*RECORDS FOR THIS EXERCISE*.
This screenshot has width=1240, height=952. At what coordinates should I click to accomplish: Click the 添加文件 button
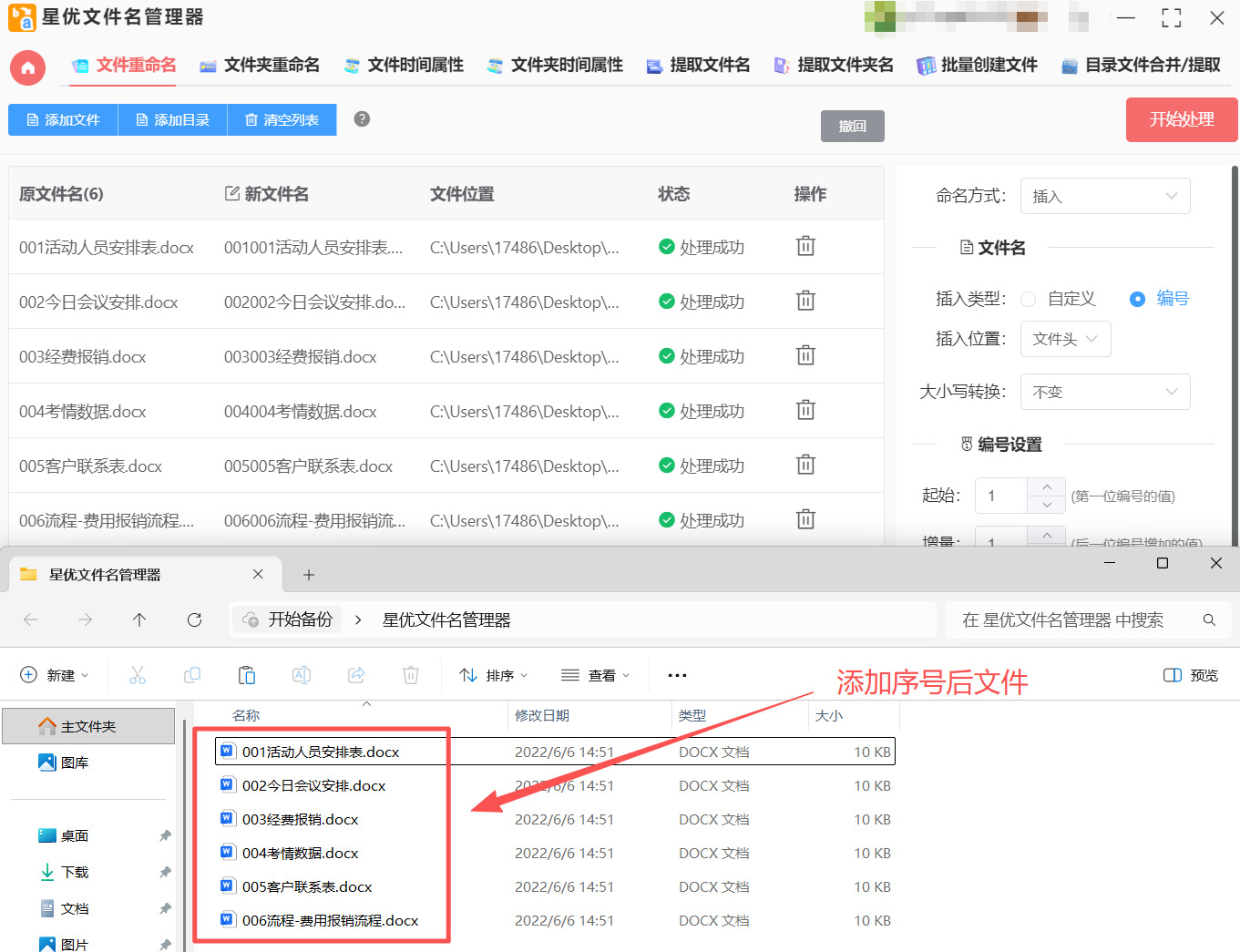point(63,119)
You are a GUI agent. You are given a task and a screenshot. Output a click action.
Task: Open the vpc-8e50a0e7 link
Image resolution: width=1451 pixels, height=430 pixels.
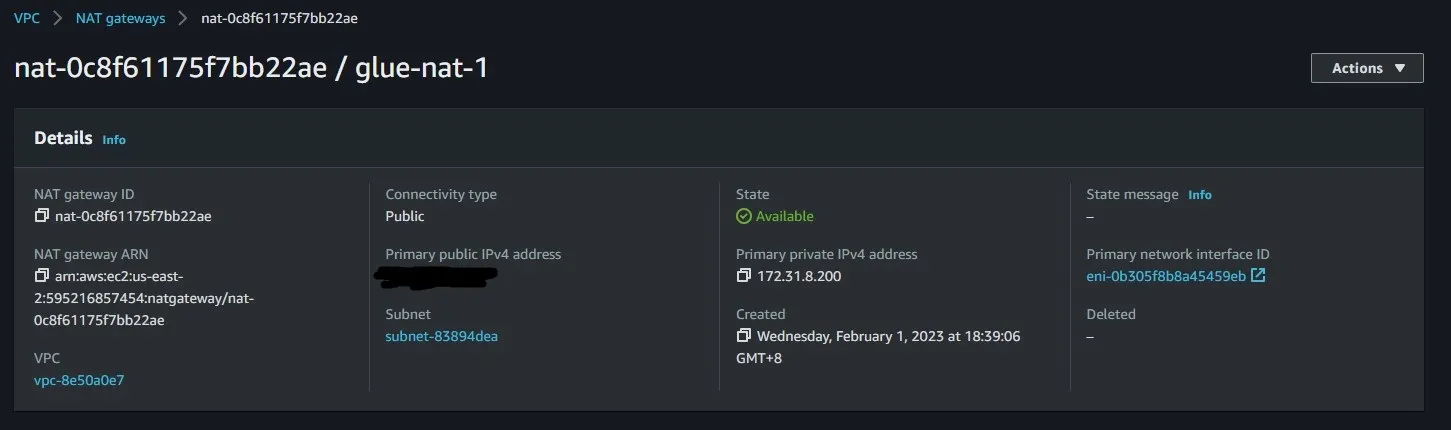click(79, 380)
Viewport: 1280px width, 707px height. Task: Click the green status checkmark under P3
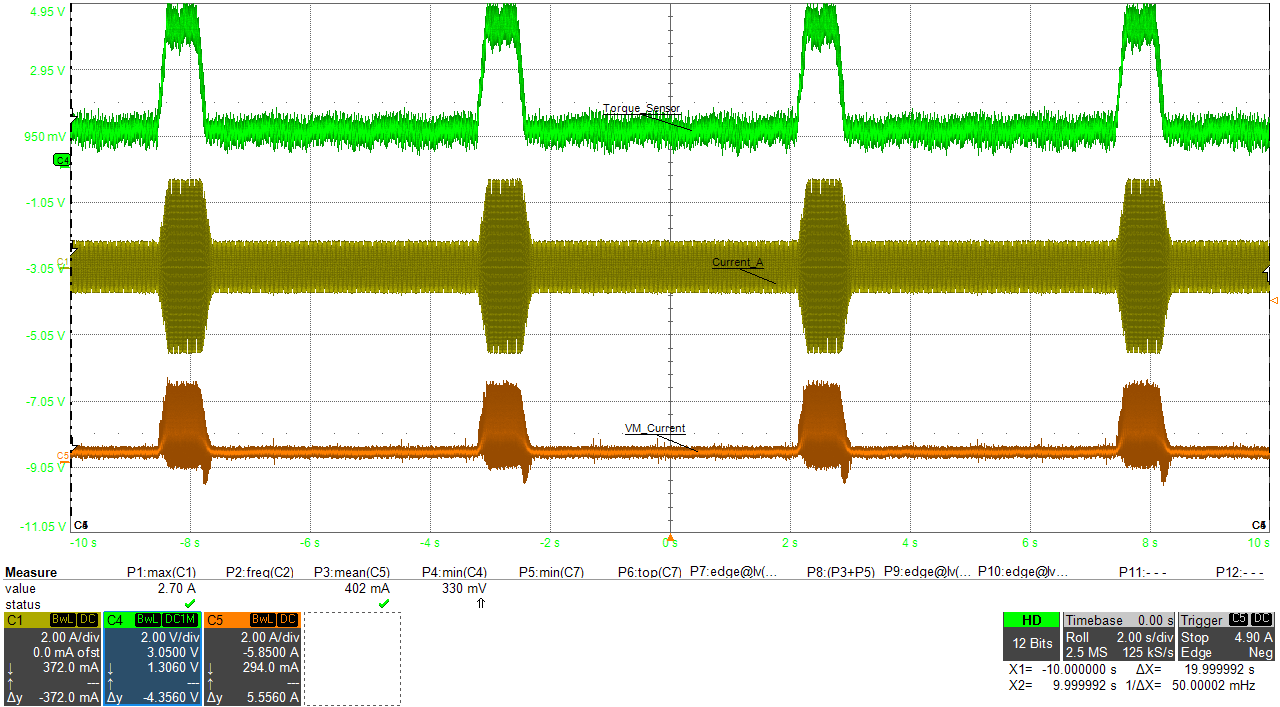point(383,604)
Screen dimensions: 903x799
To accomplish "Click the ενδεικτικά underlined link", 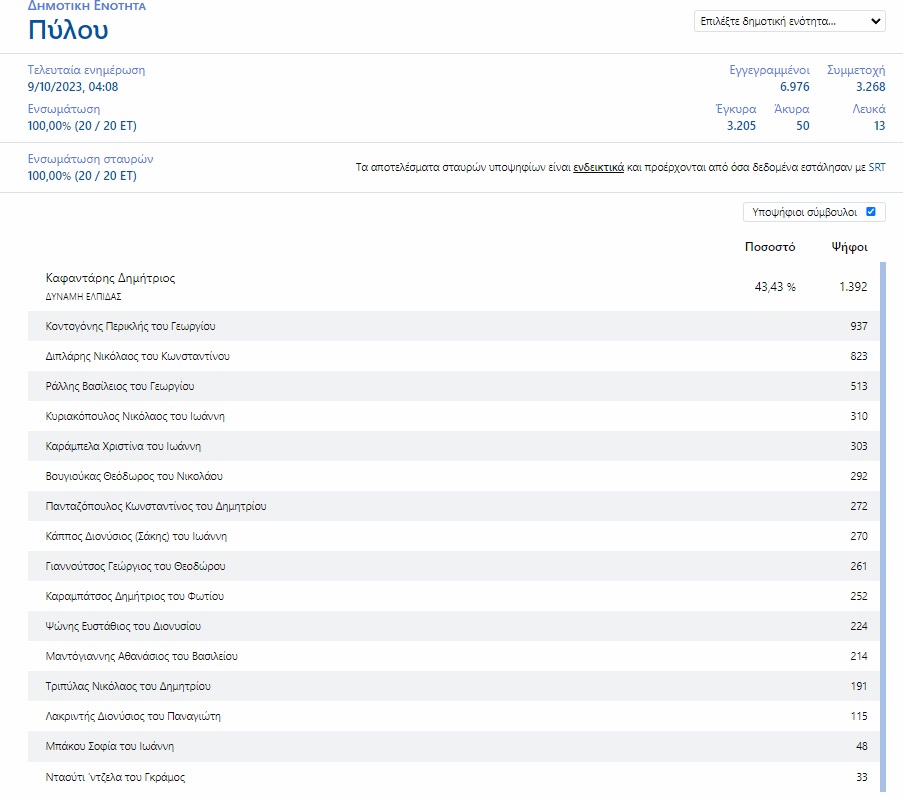I will click(598, 168).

*WHAT TO WORK ON*. Up to and including the line with "Task: Open the vpc-8e50a0e7 link", copy the data above from its first line. Skip pictures.

*EXERCISE RESPONSE*.
This screenshot has width=1240, height=952. At what coordinates should I click to accomplish: Click the 添加文件 button
point(63,119)
You are a GUI agent. You are given a task and a screenshot. Output a click action.
Task: Open the vpc-8e50a0e7 link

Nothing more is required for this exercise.